Die Kritik von Bjarne Mädel möchte Henke relativiert wissen. Bei „Mord mit Aussicht“ müsse man die Verhältnisse betrachten: „Ich schätze Bjarne Mädel sehr, aber die Kürzung beträgt im Schnitt einen Vierteldrehtag pro Folge, also von neun auf acht drei viertel Tage.“ Ob es nach der jetzt im Frühjahr abgedrehten dritten Staffel noch eine weitere geben wird, gegebenenfalls ohne Bjarne Mädel, kann der WDR-Filmchef nicht sagen. „Ich würde mich freuen, wenn es weitergeht. Wenn ein Protagonist aussteigt, muss so eine Serie nicht unbedingt sterben.“

Immer weniger Drehtage, immer weniger Qualität? Arbeiten am Limit? Man hört diese Furcht ständig, wenn man mit Schauspielern, Autoren, Regisseuren oder Requisiteuren spricht. Auch die leise Kritik, dass manche teure Promi-Kommissare vielleicht ein bisschen zu viel Geld verdienen und damit am eh klammen Produktionsbudget nagen. Mit Namen wollen sich wenige Kritiker in der Zeitung sehen, weil sie sonst vielleicht keine Aufträge mehr bekommen. Dabei gibt es in Deutschland rund 18 000 Schauspieler. Die wenigsten davon kommen jahrein, jahraus gut über die Runden, sie müssen das nehmen, was an Angeboten kommt.
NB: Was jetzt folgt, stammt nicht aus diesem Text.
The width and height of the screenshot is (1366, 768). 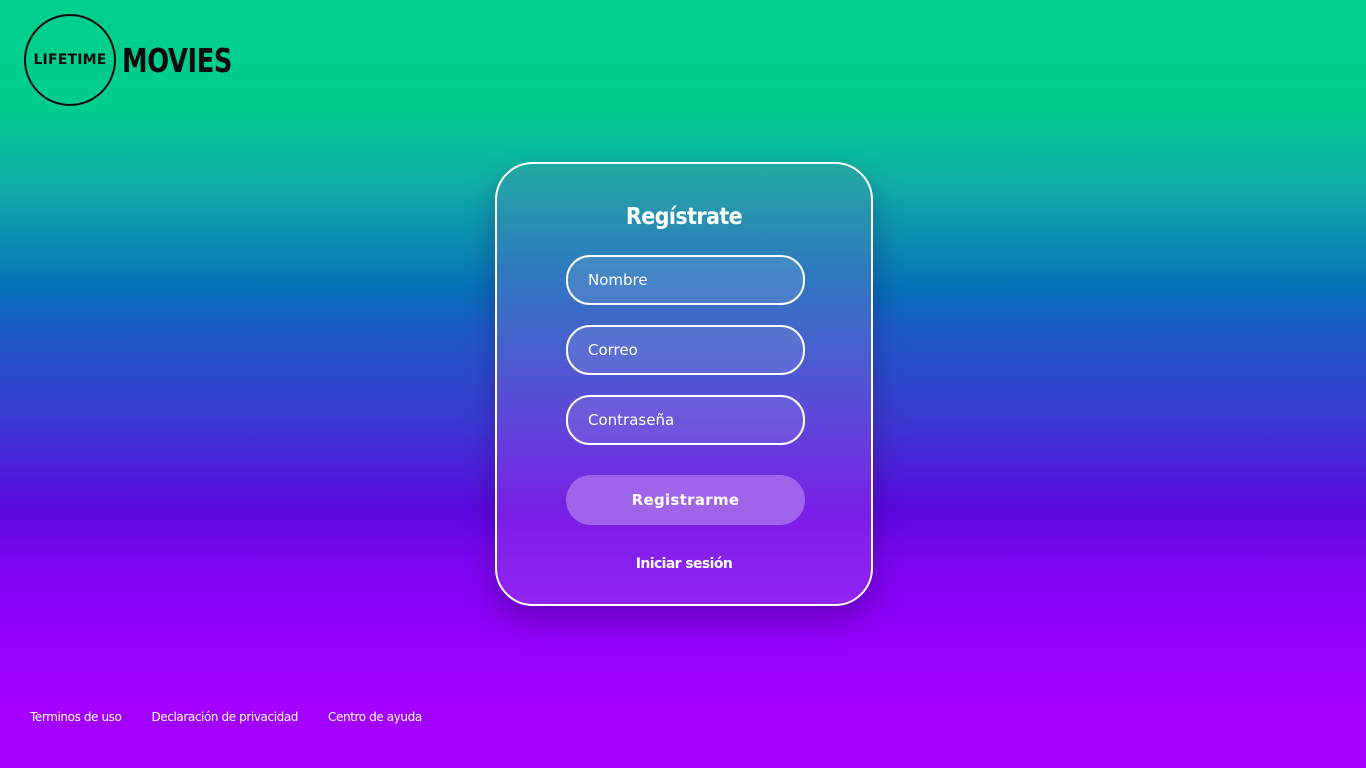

„Natürlich weht heutzutage ein rauerer Wind. Die Produktionsbedingungen werden immer schwieriger“, sagt Michael Lehmann, Vorsitzender Geschäftsführer der Studio Hamburg Produktion Gruppe („Großstadtrevier“, „Tatort“). Man solle aber nicht lange jammern, aufgrund geringer werdender Margen sei es umso wichtiger, den Rechtekatalog der Produzenten zu erweitern und weitere Erlösmöglichkeiten zu generieren. „Kreativität spielt eine immer größere Rolle dabei, auch bei weniger Drehtagen die Qualität zu bewahren und trotzdem den Schauspielern weiter gerecht zu bleiben.“

Der Fernsehspiel-Chef des WDR macht sich um die Qualität der deutschen TV-Filme und -Serien keine so großen Sorgen. „Wir haben im Augenblick bei der ARD so viele gute Vorschläge für Polit- und Familienserien à la ,Weißensee’ auf dem Tisch. Da müssen wir nicht immer nur nach Amerika schauen, zu HBO. Die Zeit des Jammerns ist vorbei“, sagt Henke. Fragt sich nur, für wen.